NSA refuses to disclose what it’s disclosed

Longtime reporters who cover the NSA know that any time we ask the obstinate spy agency for information, we’re probably going to hit a brick wall. But who would have thought that trying to obtain information about information the agency has already given us would lead to the same wall?

That’s what happened when the Federation of American Scientists filed a FOIA request with the Defense Department (of which the NSA is a part) earlier this year seeking information about any authorized leaks of intelligence made to the media during the previous 12 months.

The response they got (.pdf) from the National Security Agency might well have come from Winston Smith’s Ministry of Truth.

“The document responsive to your request has been reviewed by this Agency as required by the FOIA and has been found to be currently and properly classified in accordance with Executive Order 13526,” the letter read. “The document is classified because its disclosure could reasonably be expected to cause exceptionally grave damage to the national security.”

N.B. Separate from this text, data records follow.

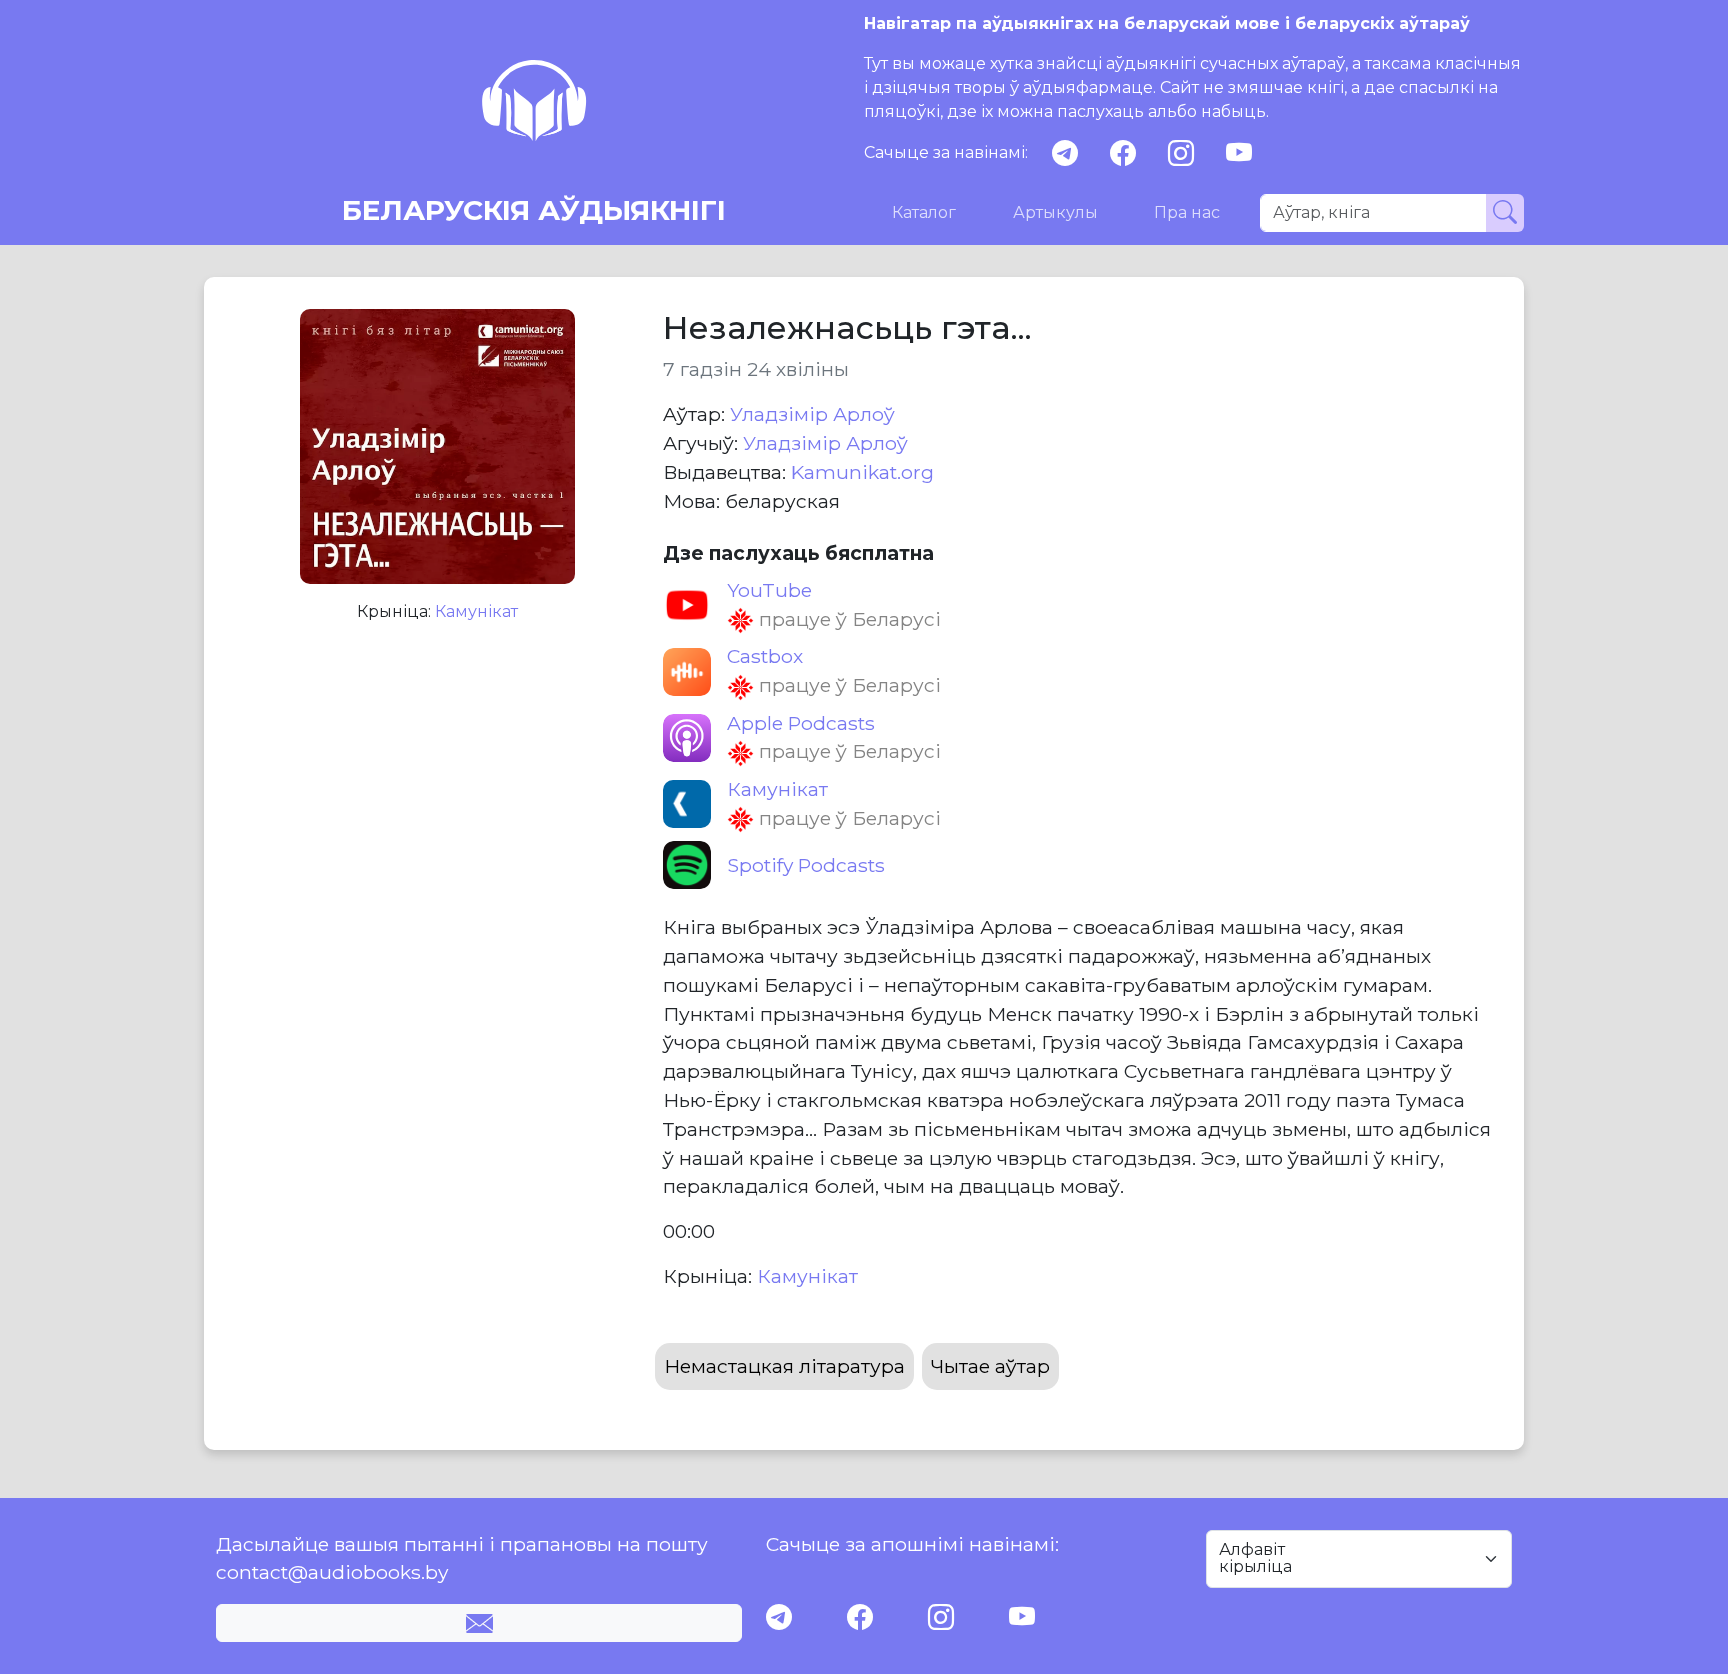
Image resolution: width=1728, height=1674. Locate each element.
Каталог (924, 212)
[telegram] (1065, 153)
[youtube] (1239, 153)
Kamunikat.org (862, 472)
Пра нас (1187, 212)
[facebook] (1123, 153)
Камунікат (476, 611)
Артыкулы (1055, 212)
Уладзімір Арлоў (812, 414)
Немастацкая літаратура (784, 1366)
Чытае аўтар (990, 1366)
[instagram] (1181, 153)
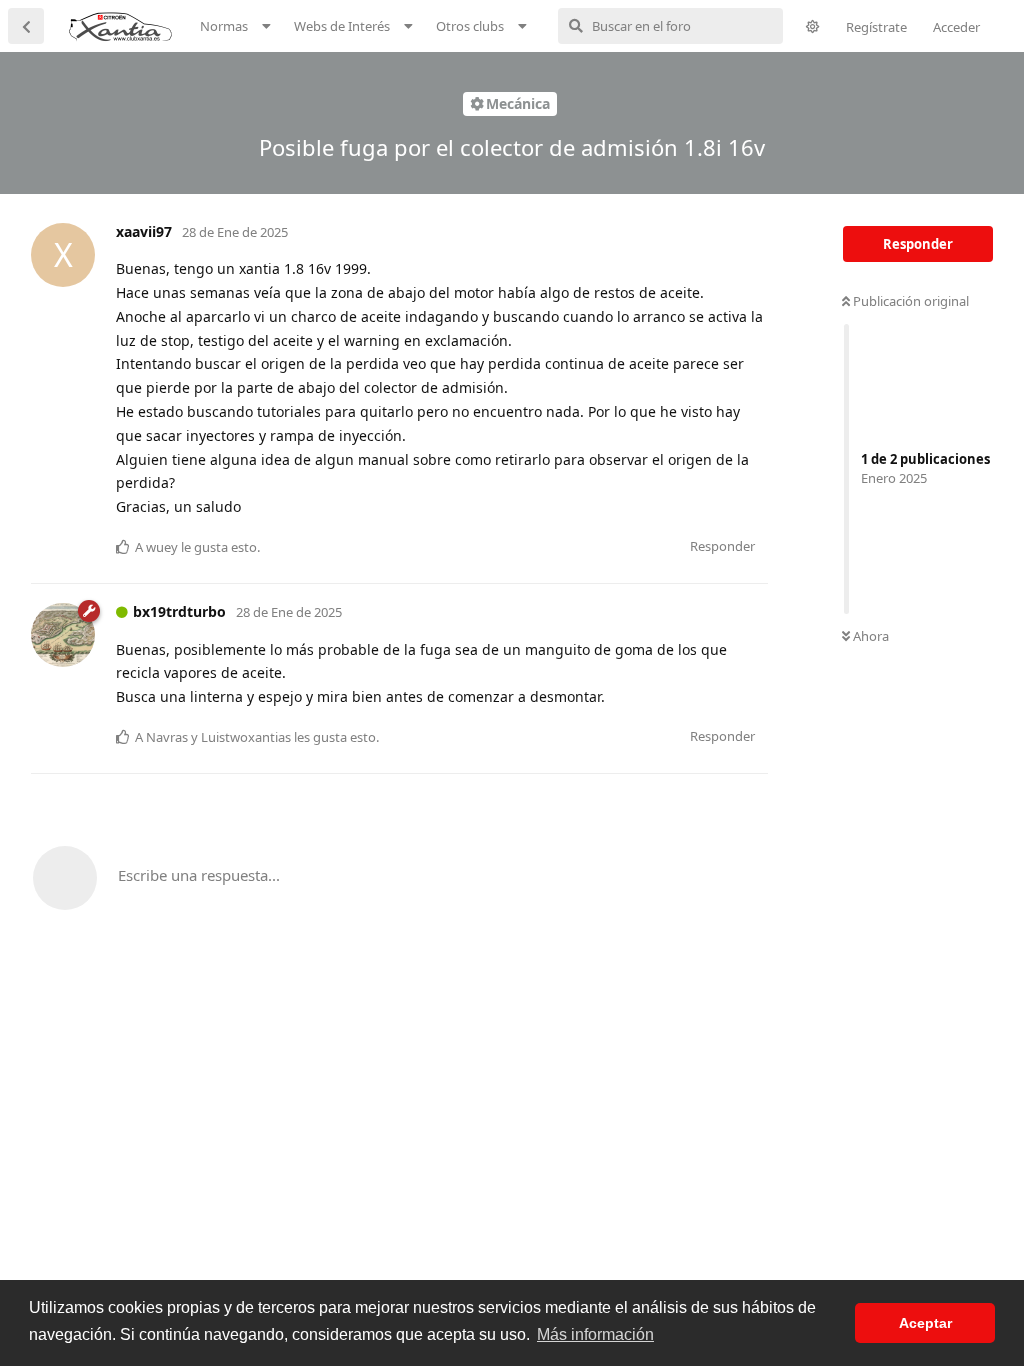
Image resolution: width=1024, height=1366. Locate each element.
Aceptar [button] (925, 1323)
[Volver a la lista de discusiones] (26, 26)
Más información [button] (595, 1334)
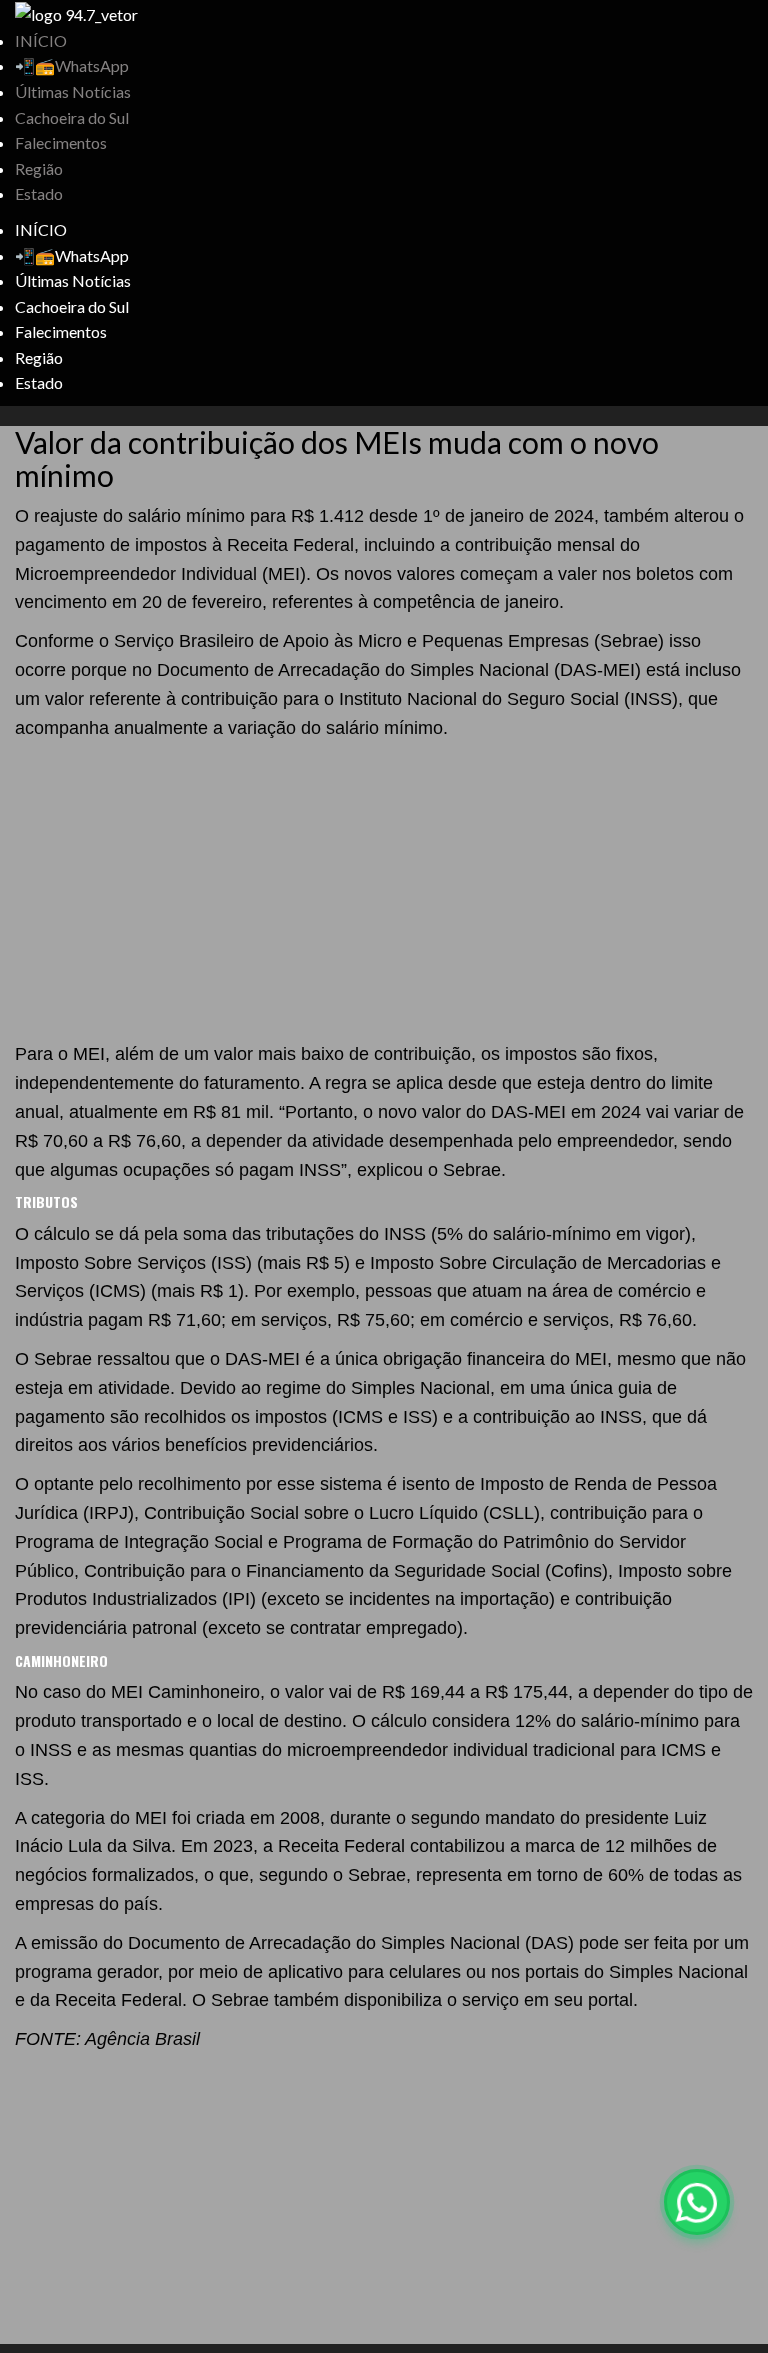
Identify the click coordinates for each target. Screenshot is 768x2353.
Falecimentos (61, 142)
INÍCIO (41, 40)
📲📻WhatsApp (72, 65)
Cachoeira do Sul (72, 117)
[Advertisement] (384, 892)
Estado (39, 193)
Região (39, 168)
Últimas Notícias (73, 91)
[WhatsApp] (697, 2202)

Last year, Congress amended the Intelligence Authorization Act to require government officials to notify lawmakers whenever they disclose national security secrets to the media as part of an “authorized” leak. Under Section 504 of the statute (.pdf), the government official responsible for authorizing the disclosure has to submit to congressional intelligence committees a timely report about the disclosure, if the information is classified at the time of the leak or was declassified for the purpose of making the leak, and if the information being disclosed was “made with the intent or knowledge that such information will be made publicly available.”